Jeff Shane shares our pain. Who is he and what is the cause of our shared transportation weltschmertz?

Shane is the Undersecretary for Policy at the Department of Transportation and appeared to be thinking out loud at a recent speech to National Industrial Transportation League members.

Shane was right there with us when we spent much of 2005 lamenting the delay in passing the SAFETEA-LU transportation funding bill. Although Congress did specify more than 5,000 transport projects, he was none too happy about the bill’s lack of discretionary funds that would allow the DOT to adapt to our evolving transportation demands.


“It is not an understatement to suggest that we are in the midst of a freight revolution,” Shane said in his speech. “Freight sector challenges call for federal leadership.”

We agree. It was 50 years ago this month since the United States had any show of national transportation leadership—during the Eisenhower administration when the Interstate Highway System was built.

During World War I, Ike had to drive across the continental United States in an Army truck. Later, during World War II, he compared driving the German Autobahn to that experience—it galvanized his resolve to drive the Federal Highway Act through a hostile Congress when he later became president. The highway system has added trillions to our GDP over the intervening decades.

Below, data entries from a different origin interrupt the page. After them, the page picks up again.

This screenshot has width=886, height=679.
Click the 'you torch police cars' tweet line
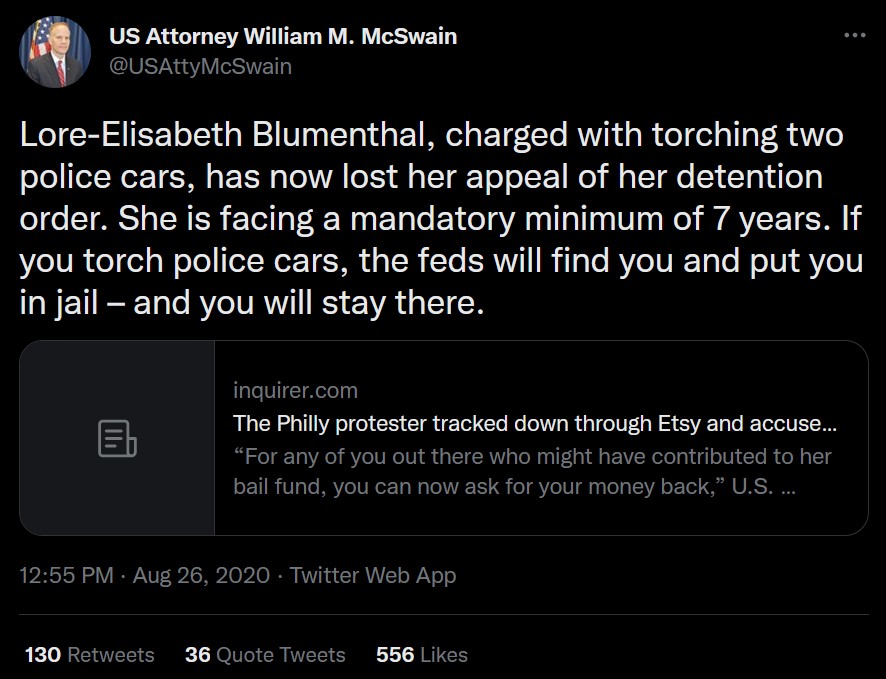click(x=441, y=261)
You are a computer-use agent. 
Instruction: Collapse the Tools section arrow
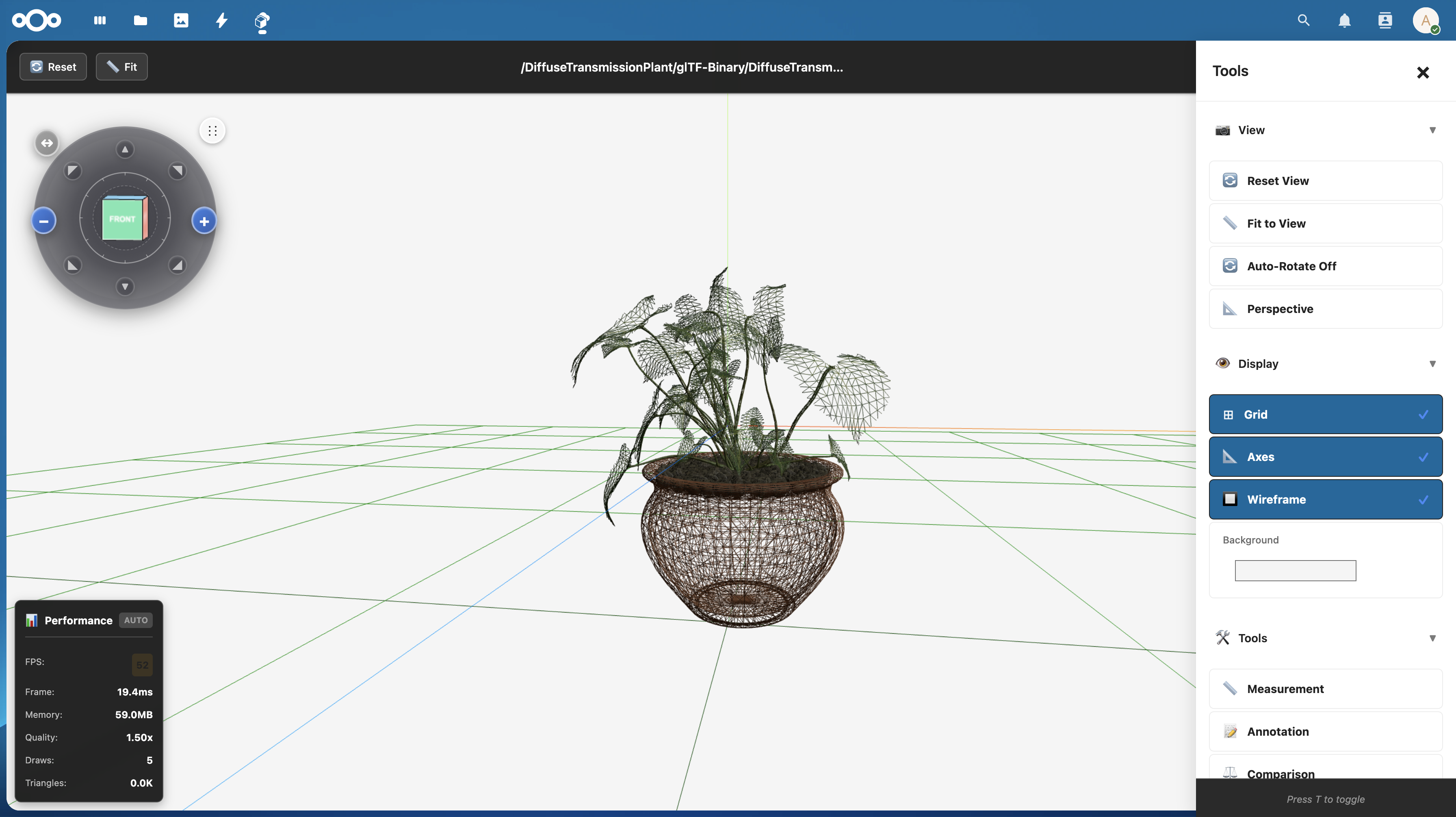pos(1432,638)
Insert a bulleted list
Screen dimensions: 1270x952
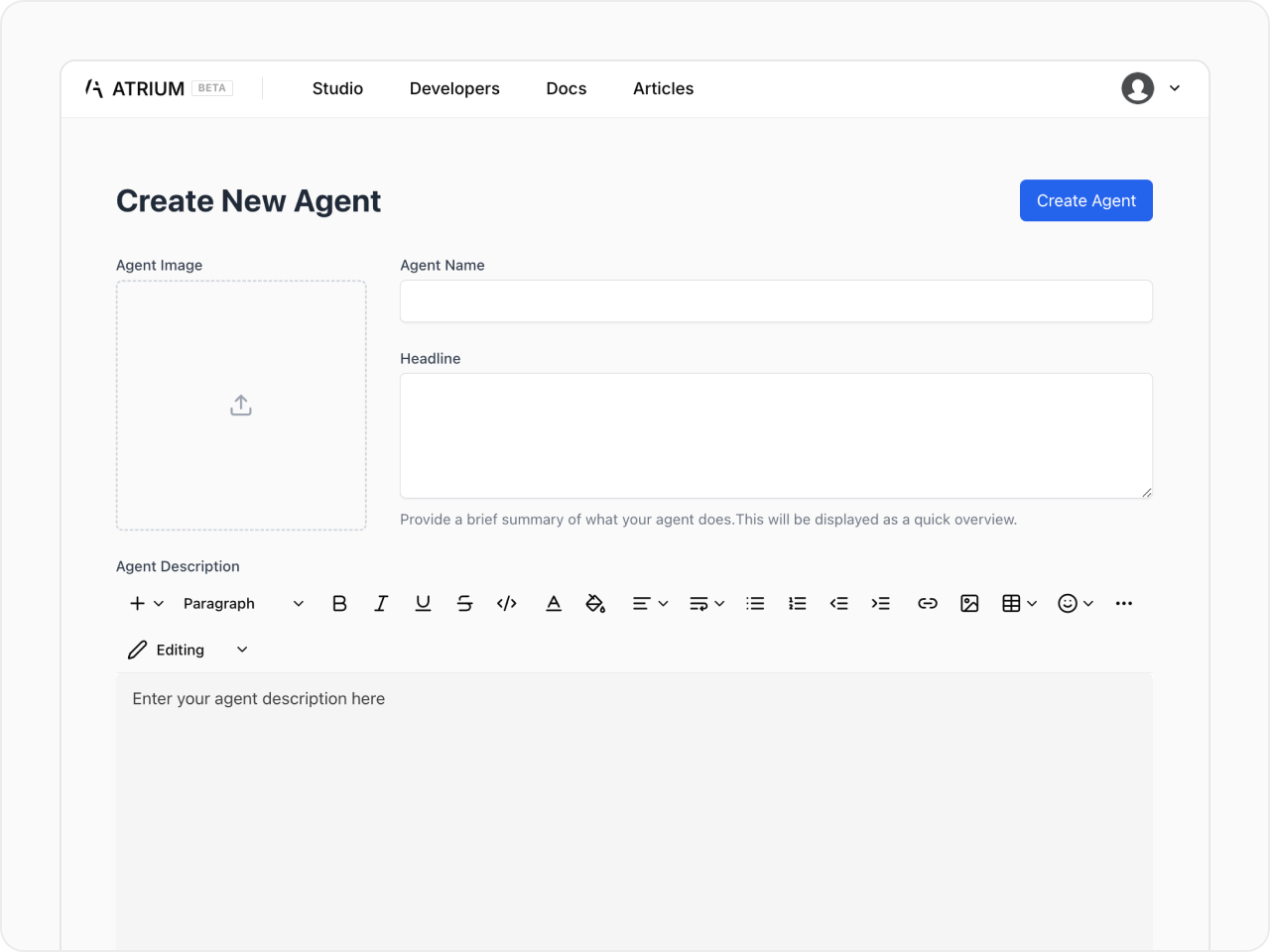755,603
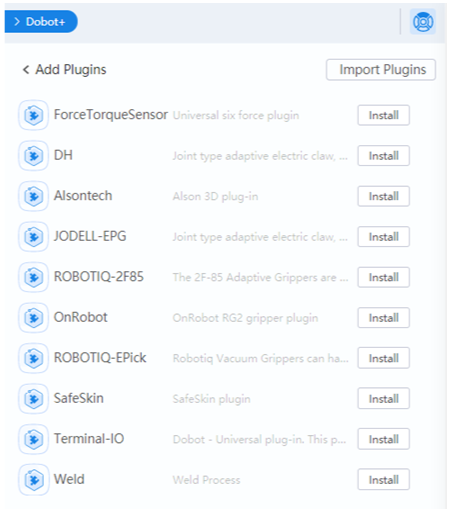
Task: Click the DH plugin icon
Action: point(34,156)
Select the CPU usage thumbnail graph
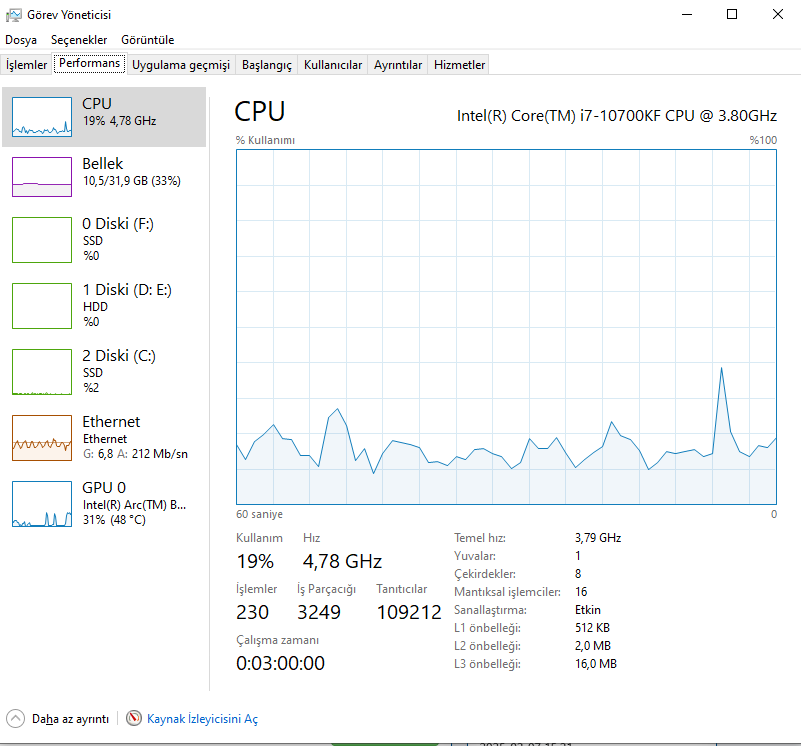This screenshot has height=746, width=801. pos(42,117)
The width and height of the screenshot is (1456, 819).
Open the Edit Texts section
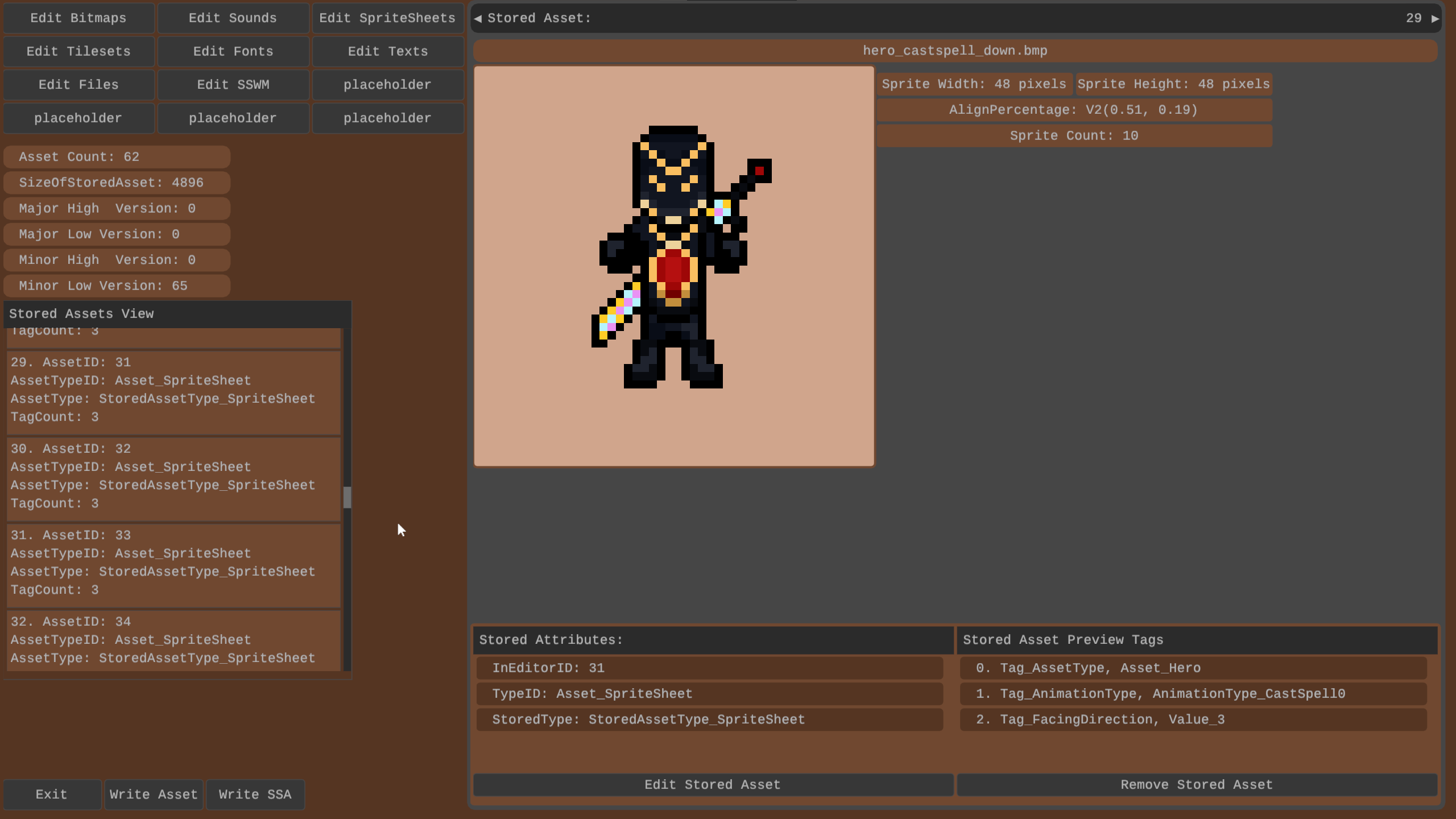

An estimated 75 percent of freight capacity issues are controlled by state DOTs and the private sector, according to Shane. This public/private partnership can partially remedy the federal leadership vacuum.

For example, the rail sector and port authorities are making record investments. That’s good, but it does not replace a national sense of transportation purpose. Leadership has to come from the top, and it just has not for the last half century.

Shane thinks we are partially to blame for that vacuum: “The DOT and the industry have failed to communicate the urgency of freight needs to Congress or the general public,” he said. Add to that the executive branch.

If this is a case of blaming the victim, let’s roll with it by creating some pain of our own. If you care about this industry and its wider impact on the nation, resolve now to call your congressman, then follow up in writing. And then another call and another letter.

Your profession gives you insight into this issue that the general public does not have. If you don’t resolve to make noise with some grass-roots transportation leadership, we will likely wait the next half century before we realize the economic potential squandered by this lack of long-range vision and transportation leadership.